# Good value for money lifting belt



## Sphinkter (Apr 10, 2015)

Thinking of getting a lifting belt and not keen on spending £80 on a inzer forever belt can anyone recommend something that isn't a complete piece of shite for like £30 max?

proper belt as well same width all the way round.

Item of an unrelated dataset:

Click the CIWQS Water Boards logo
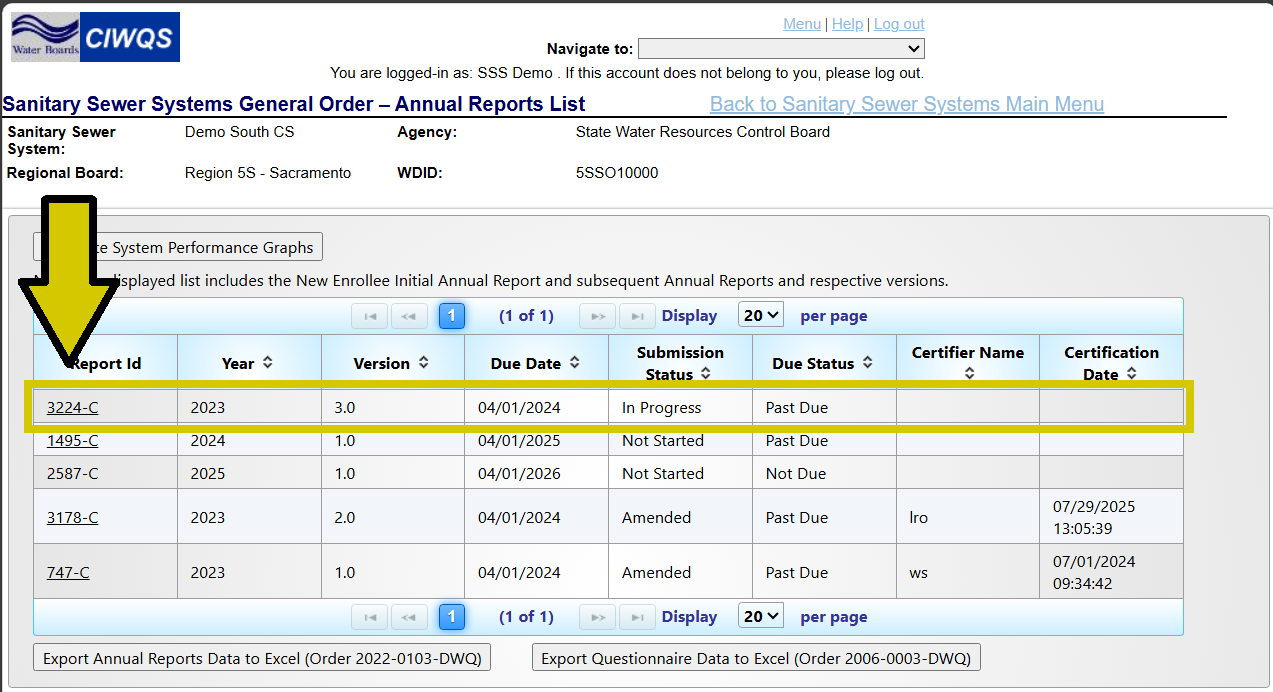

@swole troll @Mingster @Quackerz


----------



## swole troll (Apr 15, 2015)

personally i think you should just buy a decent one right out the gate and then not have to worry about ever buying another

Inzer 13mm single prong being my personal preference

https://www.hantel-hartmann.de/inzer/guertel/?p=1

they ship to uk no hassle.

but given ive just re read your post as i finished this, maybe go for a zuluglove as a decent budget belt


----------



## Sasnak (Oct 11, 2016)

I recently purchased a good quality one off eBay second hand. Leather, cannot see any brand on it, probably long since rubbed off but it'll last me for as long as I need one. I don't see any reason not to buy something like this second hand as there's not much that could go wrong with it.


----------



## Quackerz (Dec 19, 2015)

Imitation inzer off eBay. Cheap and does the trick.


----------



## Mingster (Mar 25, 2011)

I use a Zulu Glove Evolution, although they are prohibited in GBPF competition.


----------



## nWo (Mar 25, 2014)

This has treated me well so far http://www.ebay.co.uk/itm/RDX-Weight-Lifting-6-Nubuck-Leather-Belt-Back-Support-Strap-Gym-Training-Power-/380453498324?var=&epid=1212722600&hash=item5894cbadd4:m:mn-KJKvDiyYS0lrNQ9cuarA


----------



## gazzamongo (Nov 7, 2014)

Dunno if people think such things are stupid , goofy , lame etc but has anyone ever used either the spud Inc or brute belt hip squats belts?


----------



## D4V33 (Feb 23, 2016)

Got a Zulu Glove Evolution belt. Really good quality for the price.


----------



## monkeybiker (Jul 21, 2010)

https://www.strengthshop.co.uk/belts.html


----------